The program product may employ any combination of one or more readable media. The readable medium may be a readable signal medium or a readable storage medium. A readable storage medium may be, for example, but not limited to, an electronic, magnetic, optical, electromagnetic, infrared, or semiconductor system, apparatus, or device, or any combination of the foregoing. More specific examples (a non-exhaustive list) of the readable storage medium include: an electrical connection having one or more wires, a portable disk, a hard disk, a Random Access Memory (RAM), a read-only memory (ROM), an erasable programmable read-only memory (EPROM or flash memory), an optical fiber, a portable compact disc read-only memory (CD-ROM), an optical storage device, a magnetic storage device, or any suitable combination of the foregoing.

A computer readable signal medium may include a propagated data signal with readable program code embodied therein, for example, in baseband or as part of a carrier wave. Such a propagated data signal may take many forms, including, but not limited to, electro-magnetic, optical, or any suitable combination thereof. A readable signal medium may also be any readable medium that is not a readable storage medium and that can communicate, propagate, or transport a program for use by or in connection with an instruction execution system, apparatus, or device.

Program code embodied on a readable medium may be transmitted using any appropriate medium, including but not limited to wireless, wireline, optical fiber cable, RF, etc., or any suitable combination of the foregoing.
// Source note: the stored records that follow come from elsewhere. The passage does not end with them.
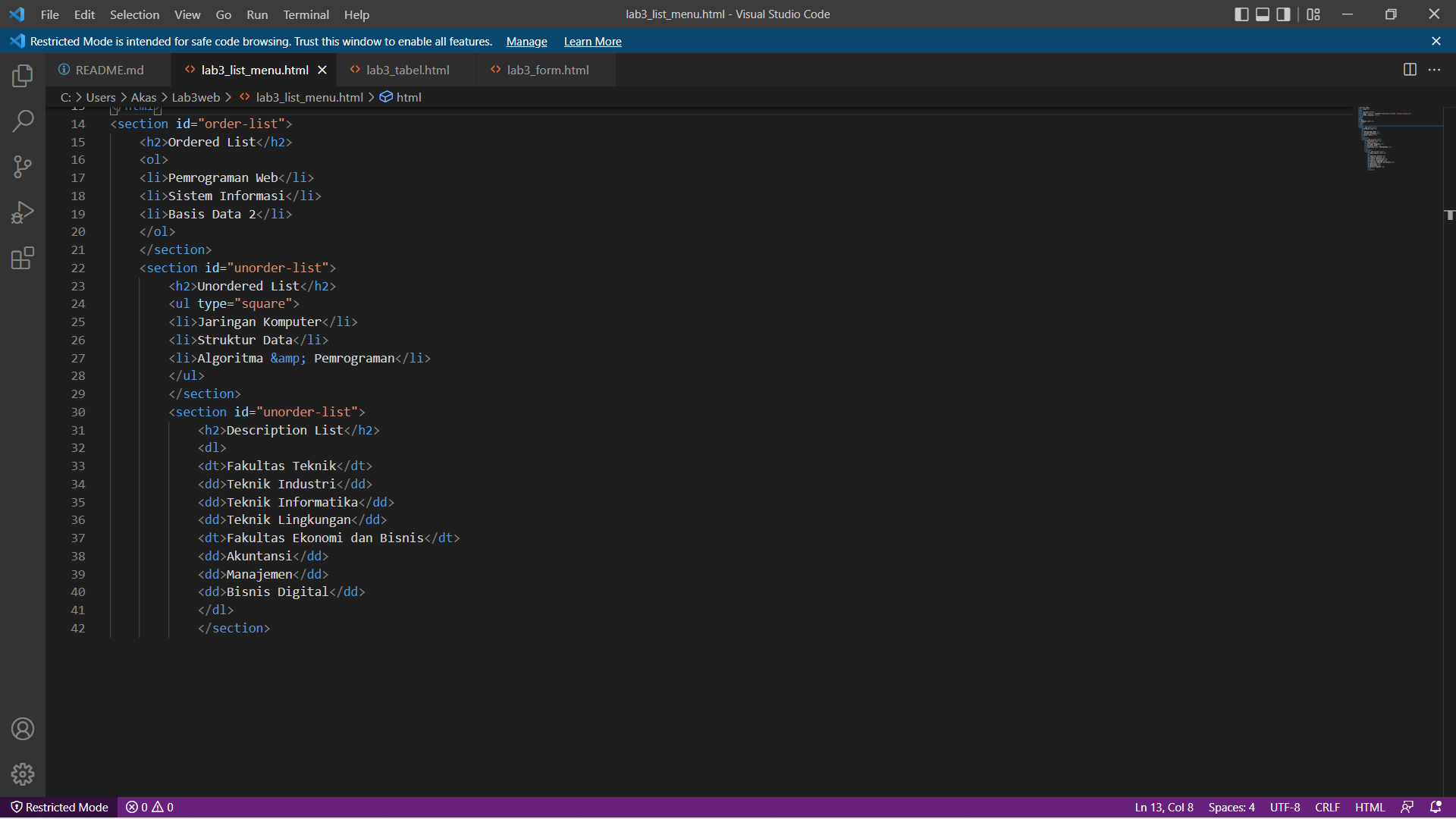
Task: Click the Manage link in banner
Action: (526, 42)
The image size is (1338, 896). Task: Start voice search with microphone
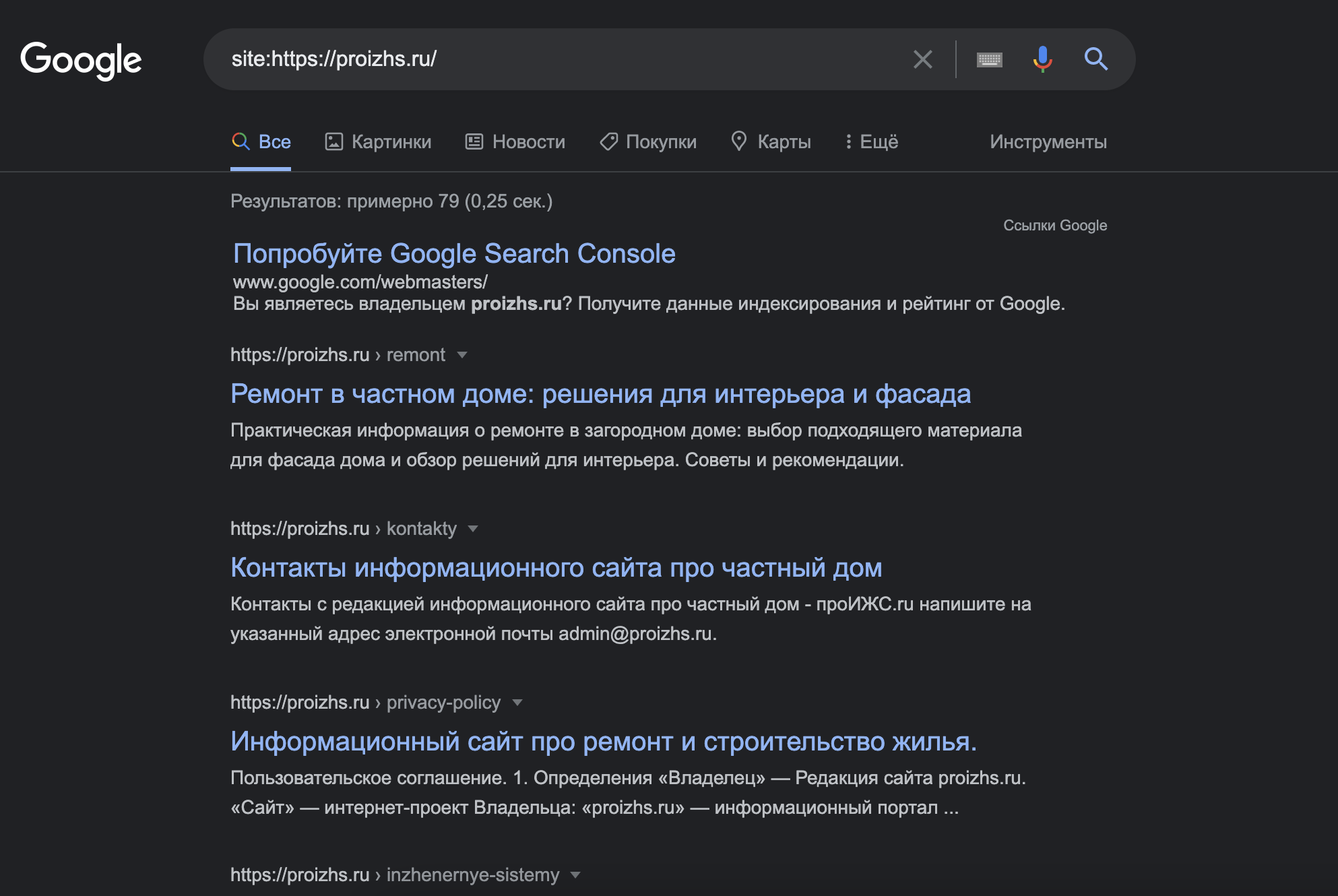coord(1042,59)
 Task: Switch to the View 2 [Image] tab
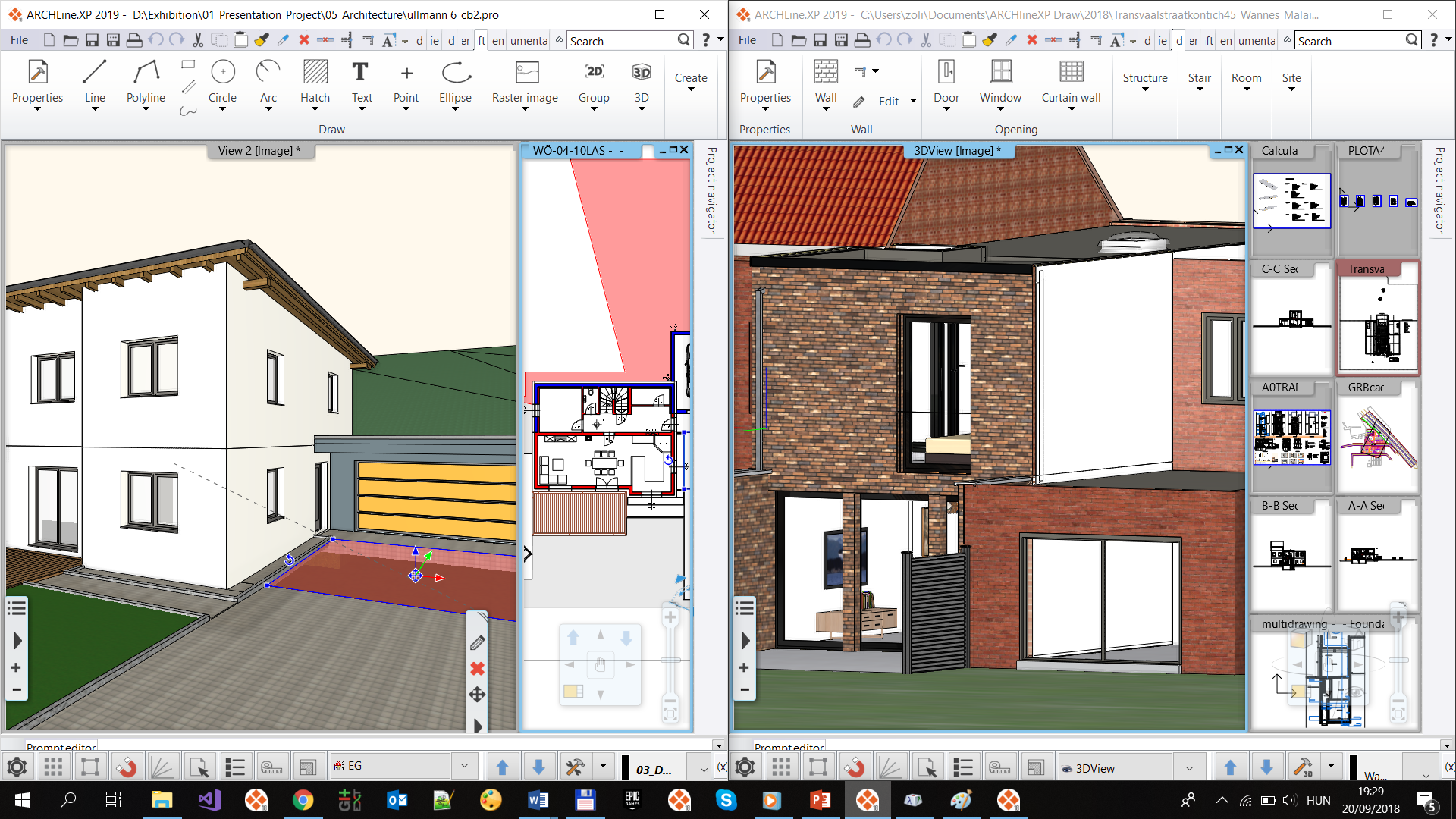[x=259, y=151]
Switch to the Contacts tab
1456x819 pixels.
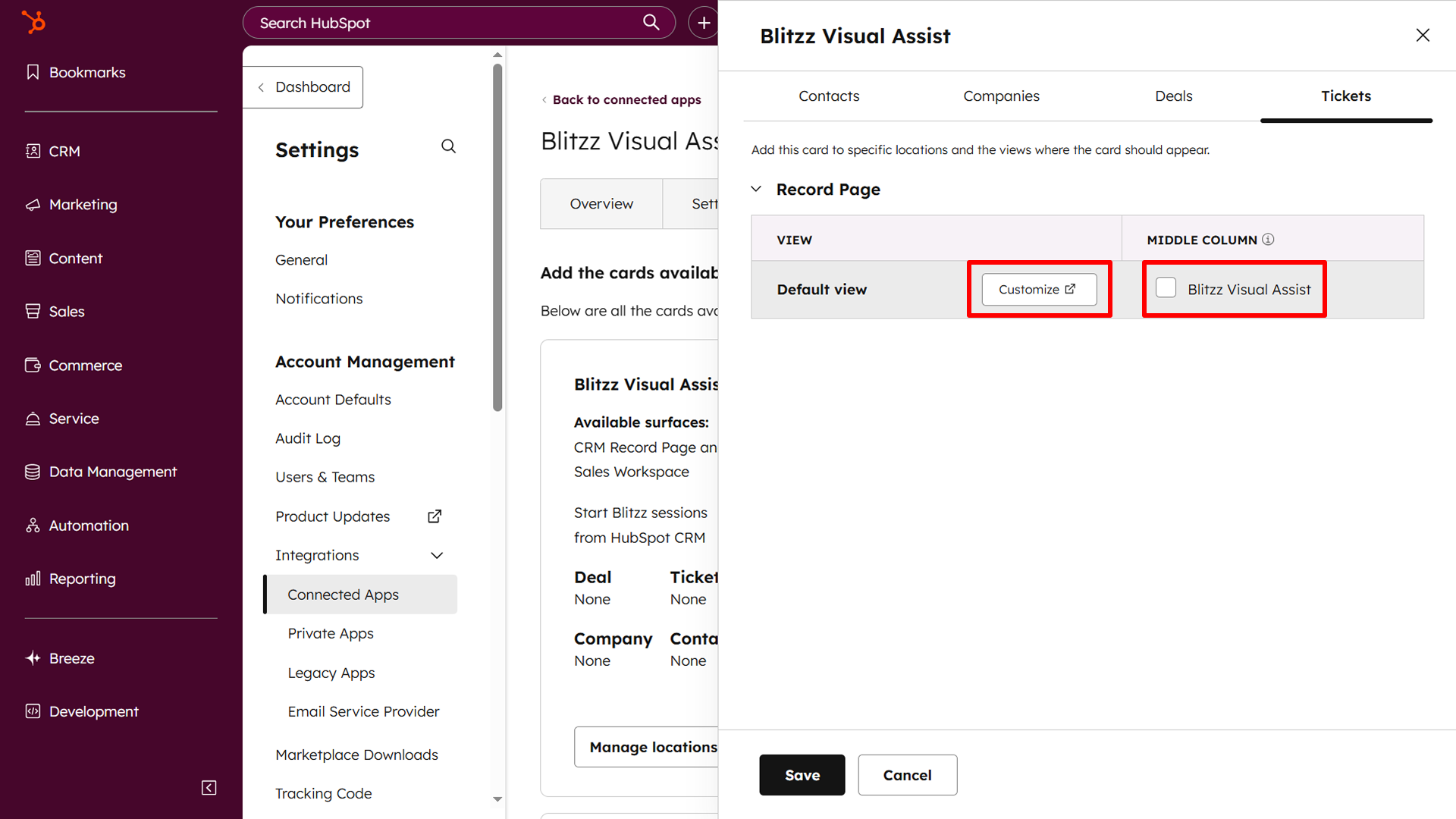coord(829,96)

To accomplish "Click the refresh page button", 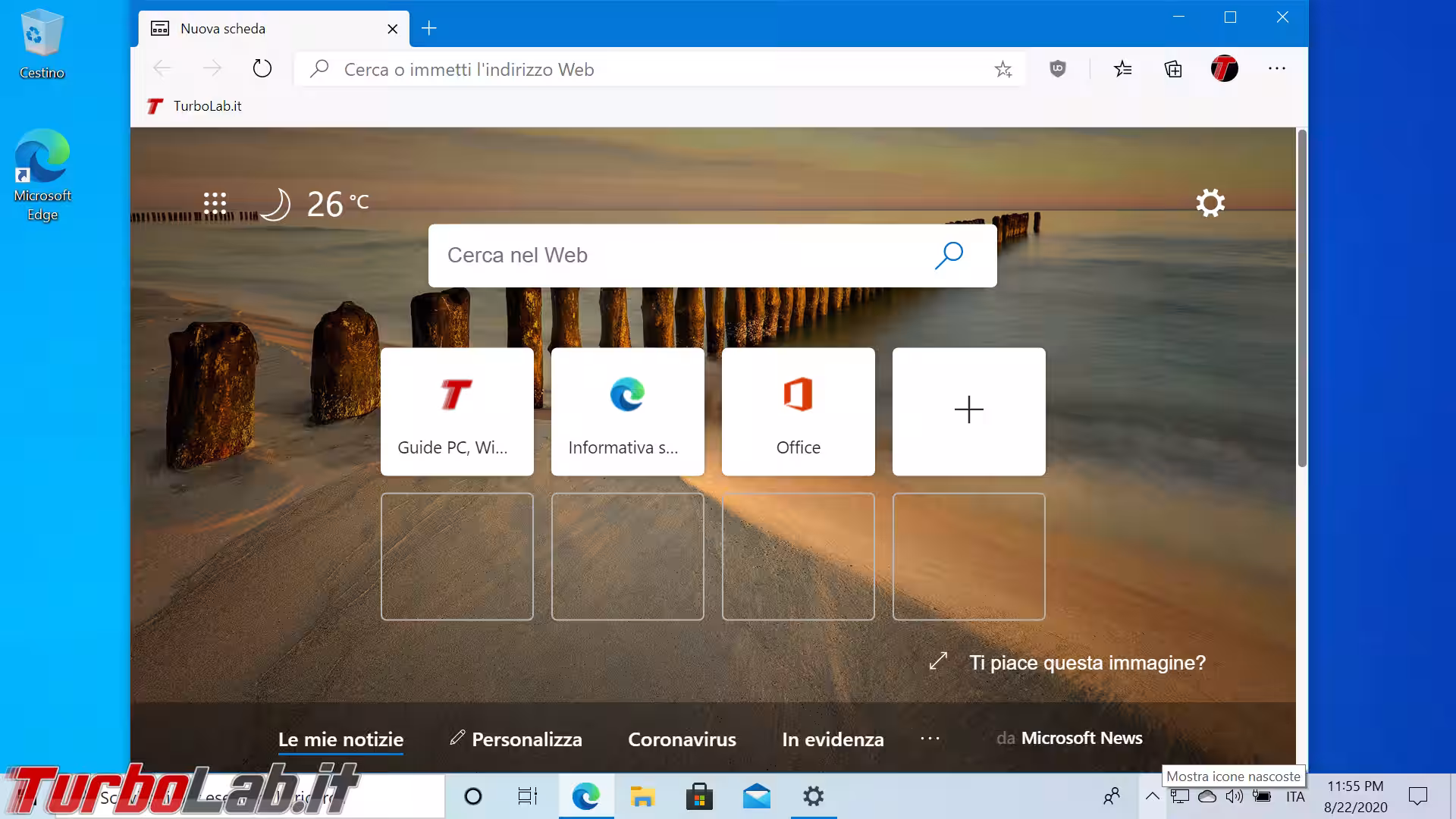I will 262,69.
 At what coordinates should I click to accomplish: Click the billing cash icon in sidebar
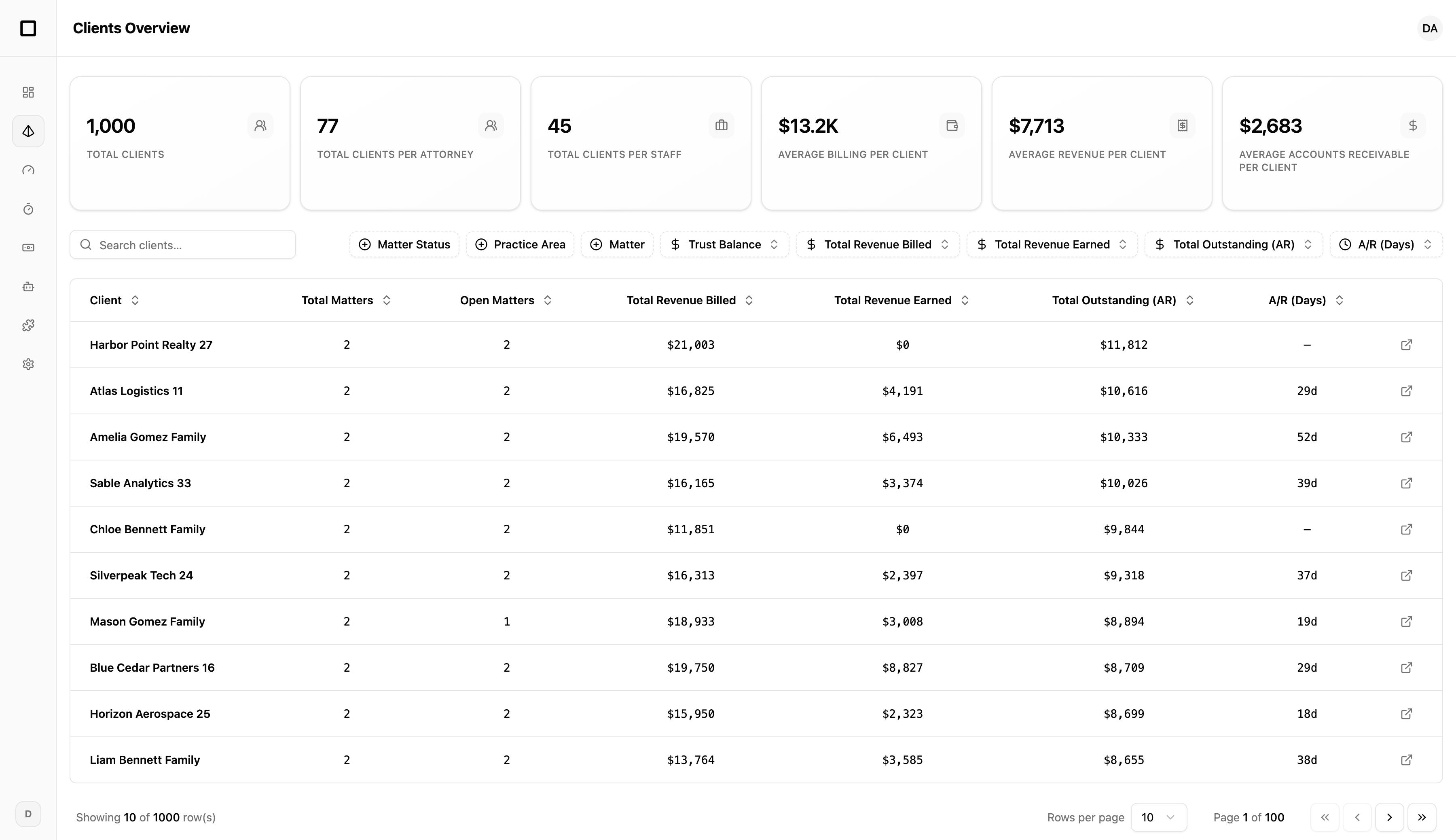tap(28, 248)
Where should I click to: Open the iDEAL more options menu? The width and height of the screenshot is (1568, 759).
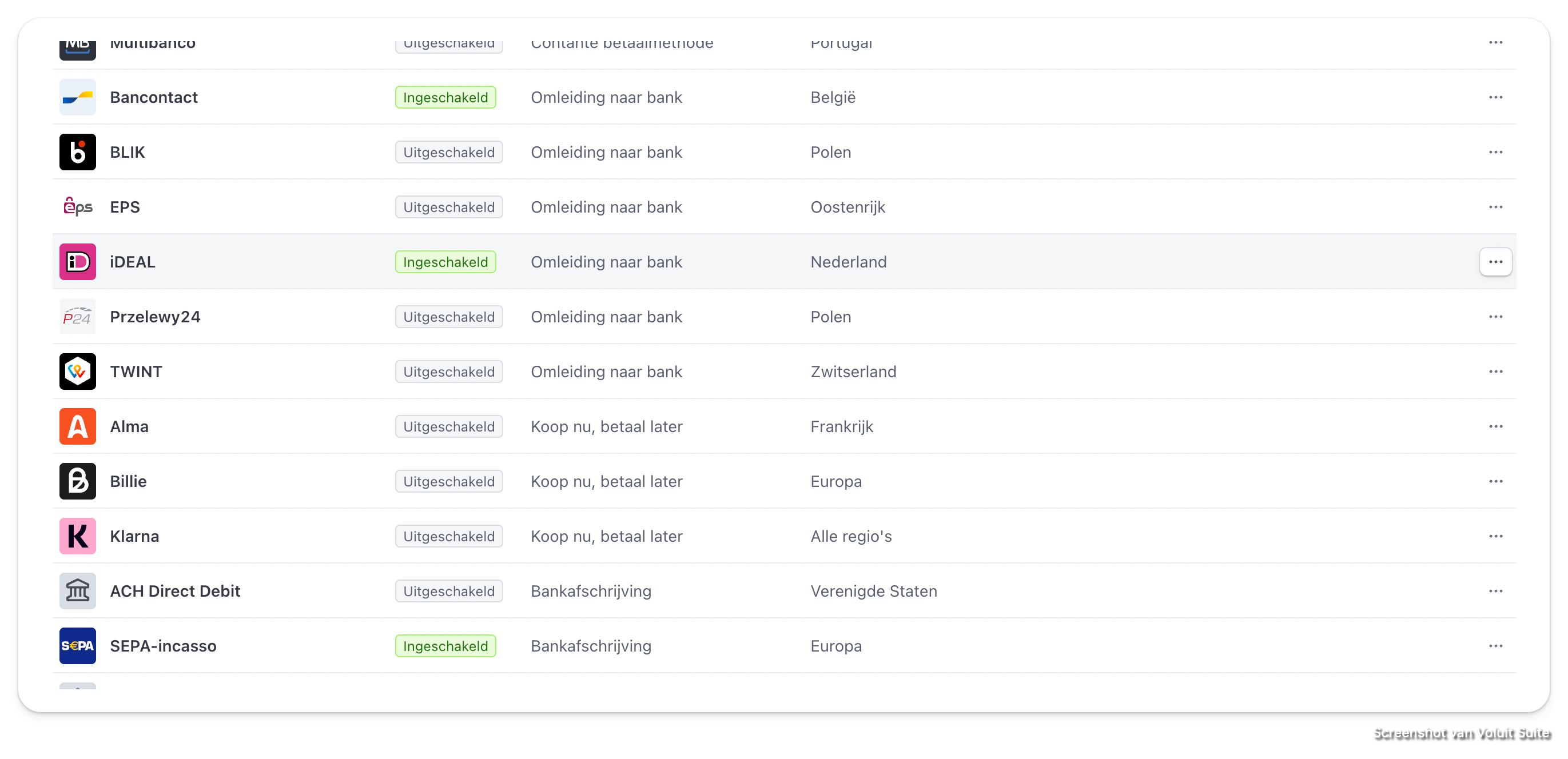point(1495,262)
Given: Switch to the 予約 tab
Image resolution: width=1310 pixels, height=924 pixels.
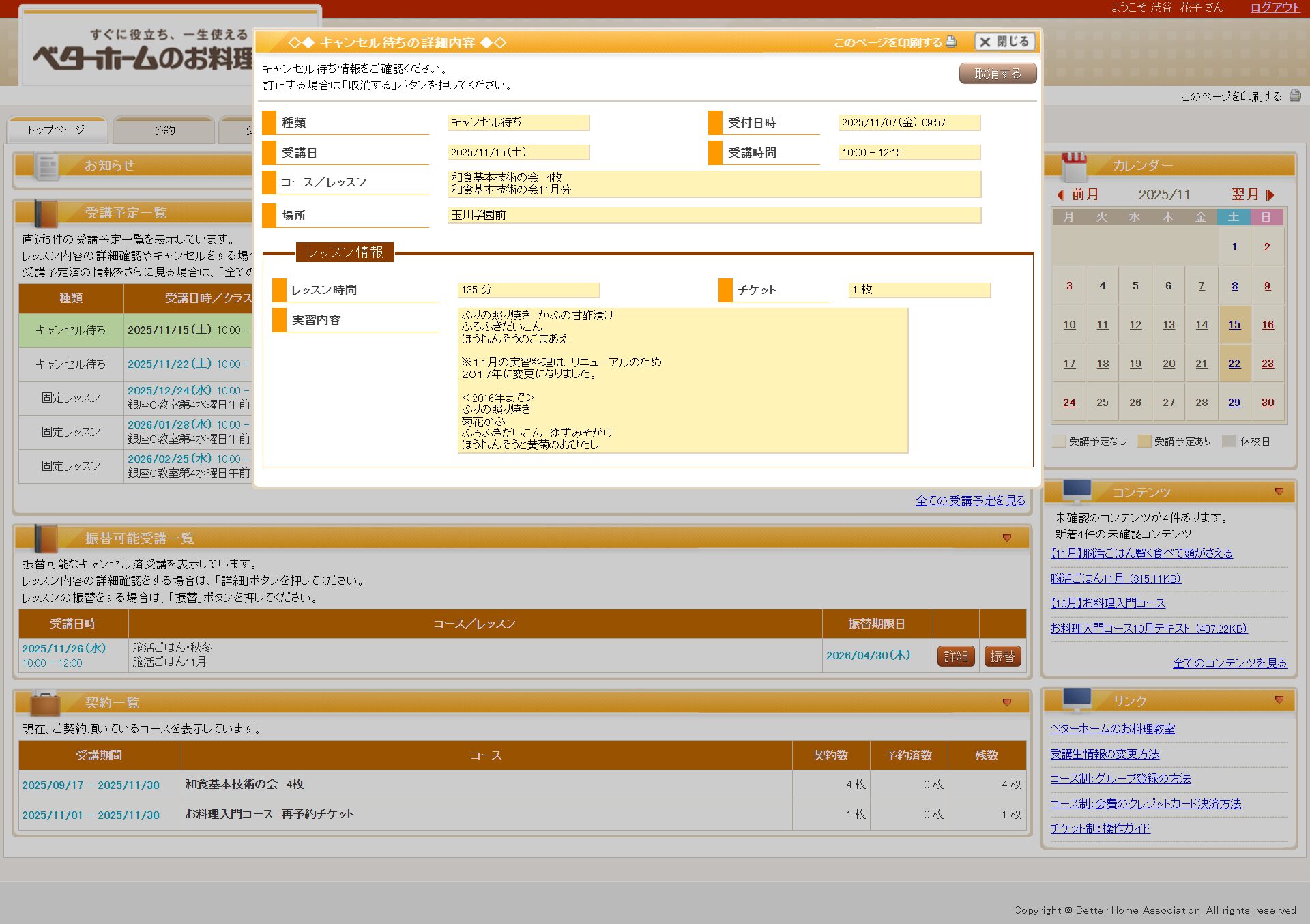Looking at the screenshot, I should (164, 130).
Program code for carrying out operations for aspects of the present invention may be written in any combination of one or more programming languages, including an object oriented programming language such as Java, C + + or the like and conventional procedural programming languages, such as the "C" programming language or similar programming languages. The program code may execute entirely on the user's computing device, partly on the user's device, as a stand-alone software package, partly on the user's computing device and partly on a remote computing device, or entirely on the remote computing device or server. In the case of a remote computing device, the remote computing device may be connected to the user computing device through any kind of network, including a Local Area Network (LAN) or a Wide Area Network (WAN), or may be connected to an external computing device (e.g., through the internet using an internet service provider).

Furthermore, the above-described figures are merely schematic illustrations of processes involved in methods according to exemplary embodiments of the invention, and are not intended to be limiting. It will be readily understood that the processes shown in the above figures are not intended to indicate or limit the chronological order of the processes. In addition, it is also readily understood that these processes may be performed synchronously or asynchronously, e.g., in multiple modules.

Other embodiments of the disclosure will be apparent to those skilled in the art from consideration of the specification and practice of the disclosure disclosed herein. This application is intended to cover any variations, uses, or adaptations of the disclosure following, in general, the principles of the disclosure and including such departures from the present disclosure as come within known or customary practice within the art to which the disclosure pertains. It is intended that the specification and examples be considered as exemplary only, with a true scope and spirit of the disclosure being indicated by the following claims.

It will be understood that the present disclosure is not limited to the precise arrangements described above and shown in the drawings and that various modifications and changes may be made without departing from the scope thereof. The scope of the present disclosure is to be limited only by the terms of the appended claims.